Все молчали. Сидели как громом пораженные. Шерман глянул на Джуди за соседним столом. Четверо ее сотрапезников, по двое с каждой стороны, в том числе хозяин, хитроумный Сильвио ди Дуччи, так и прилипли к ней… Товарищество «Мак-Кой и Мак-Кой»… Шерман напористо продолжил:
— Могу предложить вам ценный совет. Никогда, не попадайтесь… в шестерни механизма уголовной юстиции… во всяком случае, в этом городе. Стоит зацепиться, пусть даже случайно, и вы пропали. Дальше речь только о том, во сколько вам это обойдется. Попал в камеру — а тебя еще ни о чем даже не спрашивали: виновен, невиновен, — все, ты ноль. Тебя вообще больше не существует.

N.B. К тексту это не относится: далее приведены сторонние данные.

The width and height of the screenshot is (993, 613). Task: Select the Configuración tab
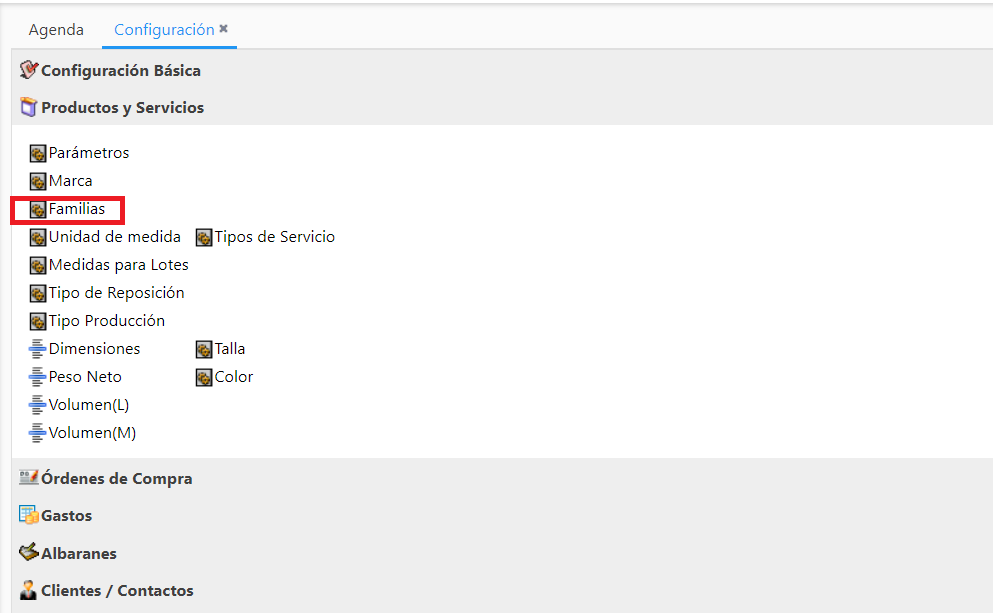coord(164,30)
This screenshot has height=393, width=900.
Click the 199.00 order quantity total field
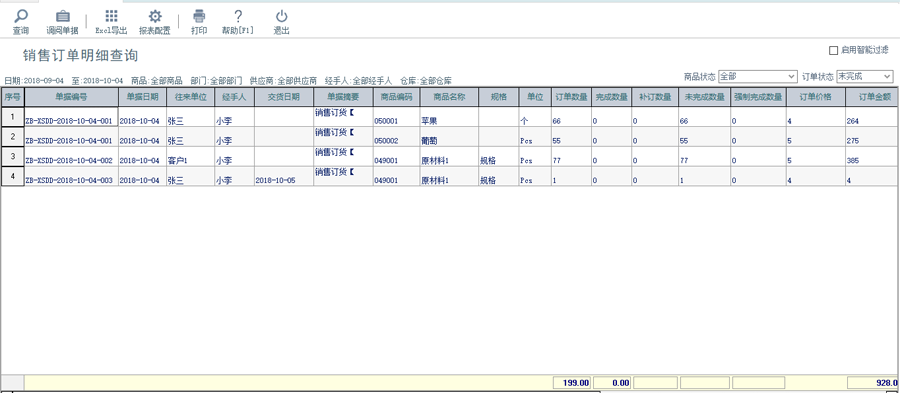click(x=572, y=383)
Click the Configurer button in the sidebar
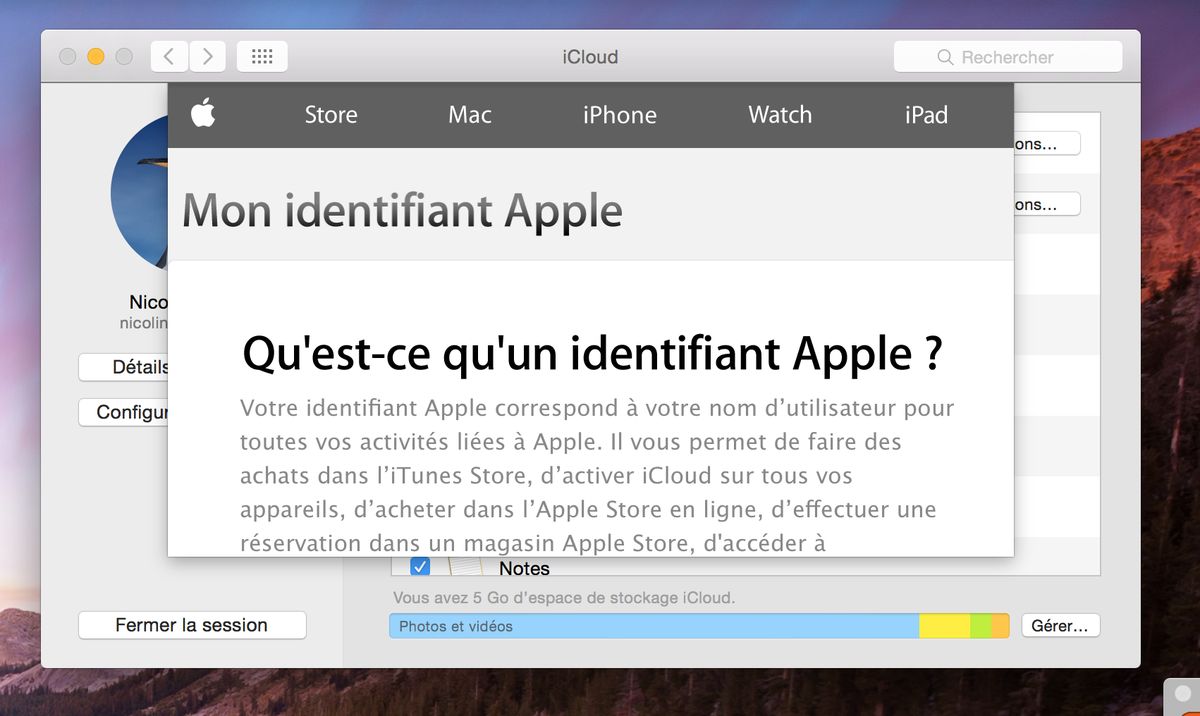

Вокруг тишина… Как они на него смотрят!.. У всех глаза умоляющие: расскажи!
И он рассказал им про маленького пуэрториканца, знатока цифири. Рассказал про игру в хоккей живой мышью и как он (герой) спас мышь и выкинул из камеры, а полицейский раздавил ее каблуком. Самоуверенно обратившись к Наннели Войду, заключил:
— По-моему, неплохой образ, мистер Войд. — И закончил с глубокомысленной полуулыбкой:
— Эдакая, знаете, обобщающая метафора.
Потом глянул вправо. Красавица «лимонная конфетка» жадно впивает каждое слово. Он вновь ощутил приятную щекотку желания.
После обеда в библиотеке Шермана опять окружили. Он развлекал слушателей историей про то, как полицейский заставлял его лазать через металлоискатель.
— А что — они могут заставить? — спросил Сильвио ди Дуччи.
Шерман спохватился, что предстает слишком уж податливым, разрушает только что вылепившийся образ храбреца, прошедшего сквозь огонь и воду.
— А мы с ним договорились, — объяснил он. — Я сказал: «О'кей, я продемонстрирую твоему приятелю, как от меня срабатывает сигнал, но и ты для меня кое-что сделаешь. Ты меня вытащишь из этой гмбаной, — это свое „гмбаной“ он произнес нарочито неотчетливо, чтобы показать, что да, он понимает, это дурной тон, но в данных обстоятельствах надо цитировать буквально, — из этой гмбаной клетки». — И показал многозначительно пальцем как бы в сторону того вольера в Центральном распределителе в Бронксе. — И получилось. Вскоре они меня выпустили. Иначе мне пришлось бы провести ночь на Райкерс-Айленде, а это, насколько я понимаю, в общем… не очень-то… приятная перспективка.